The Baby Emulator

The Manchester Small-Scale Experimental Machine (SSEM) aka: "the Baby" lay the foundations for all modern computing, being the first stored-program computer, and built to demonstrate the viability of the Williams-Kilburn tube.

Despite being a breakthrough computer during its lifetime, it had a very limited instruction set and store. Presenting only 32 words of memory (that's 1024 bits) to store both program & data and only 7 instructions to program in, it was still Turing complete and ran its first program on June 21, 1948.

Seeing it as a valuable history lesson (and because the other emulator, a Java applet, is very cumbersome to use), I decided to write a nice (and fast) emulator that can be used from the command line. And here it is:

# It's on Github, of course: https://github.com/jcla1/gobaby
$ gobaby -t -l 27 -p=f examples/factor.asm
Execution took: 14.160445ms
Value at location #27: 131072

This trivial program (finding the largest factor of 2^18, by going through each number down, starting with 2^18-1) was the first to be run on the Baby and it took ~52 minutes to get the answer back then.

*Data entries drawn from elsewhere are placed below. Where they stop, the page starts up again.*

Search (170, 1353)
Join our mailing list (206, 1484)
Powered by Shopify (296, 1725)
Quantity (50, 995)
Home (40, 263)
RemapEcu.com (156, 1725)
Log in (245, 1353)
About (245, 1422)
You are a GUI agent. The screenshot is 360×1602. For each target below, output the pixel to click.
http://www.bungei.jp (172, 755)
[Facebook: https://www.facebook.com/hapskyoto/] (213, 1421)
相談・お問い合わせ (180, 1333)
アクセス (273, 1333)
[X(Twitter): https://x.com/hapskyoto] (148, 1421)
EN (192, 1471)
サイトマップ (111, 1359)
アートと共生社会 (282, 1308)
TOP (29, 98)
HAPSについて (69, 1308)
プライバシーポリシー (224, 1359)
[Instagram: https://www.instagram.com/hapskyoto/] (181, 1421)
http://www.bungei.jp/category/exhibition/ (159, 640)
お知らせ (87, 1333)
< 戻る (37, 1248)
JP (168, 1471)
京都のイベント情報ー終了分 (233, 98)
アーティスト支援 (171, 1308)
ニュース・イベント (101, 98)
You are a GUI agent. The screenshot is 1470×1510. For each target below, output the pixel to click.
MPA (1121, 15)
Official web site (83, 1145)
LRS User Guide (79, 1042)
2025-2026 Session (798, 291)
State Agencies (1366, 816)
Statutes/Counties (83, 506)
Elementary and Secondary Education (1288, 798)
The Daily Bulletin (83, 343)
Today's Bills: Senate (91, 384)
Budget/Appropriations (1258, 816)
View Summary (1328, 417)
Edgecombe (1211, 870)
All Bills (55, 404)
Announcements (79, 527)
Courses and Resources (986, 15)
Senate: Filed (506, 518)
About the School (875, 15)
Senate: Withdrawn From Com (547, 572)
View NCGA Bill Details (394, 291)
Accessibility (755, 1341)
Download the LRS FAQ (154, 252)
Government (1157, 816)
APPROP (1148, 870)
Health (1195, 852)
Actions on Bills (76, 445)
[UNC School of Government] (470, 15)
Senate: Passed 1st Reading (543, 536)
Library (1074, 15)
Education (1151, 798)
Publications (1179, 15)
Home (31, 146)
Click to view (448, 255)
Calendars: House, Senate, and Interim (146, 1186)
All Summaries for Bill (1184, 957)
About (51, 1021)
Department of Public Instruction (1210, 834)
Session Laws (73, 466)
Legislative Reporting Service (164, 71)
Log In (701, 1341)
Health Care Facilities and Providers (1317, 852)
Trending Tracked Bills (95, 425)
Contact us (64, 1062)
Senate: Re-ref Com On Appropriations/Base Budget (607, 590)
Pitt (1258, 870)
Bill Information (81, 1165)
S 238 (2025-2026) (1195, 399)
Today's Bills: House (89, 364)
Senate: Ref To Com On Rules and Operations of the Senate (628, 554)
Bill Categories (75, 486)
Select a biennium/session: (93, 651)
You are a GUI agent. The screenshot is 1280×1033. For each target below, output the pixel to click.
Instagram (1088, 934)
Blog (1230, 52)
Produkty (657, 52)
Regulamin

The emulator also supports printing out the memory contents as their equivalent assembly mnemonics (which is the default behaviour after execution), which makes it particularly useful when having to keep re-running programs, like this sucessive prime generator:

$ gobaby examples/primegen.asm | gobaby | gobaby -l 21 -p=f
Value at location #21: 5

Running this will give you the 3rd prime, and for all the ones following that, you've just got to keep on adding successive calls to gobaby.

So that's all there is to say about the emulator, to find out more about the Baby you should read David Sharp's Technical Introduction To Programming The Baby and of course its Wikipedia article.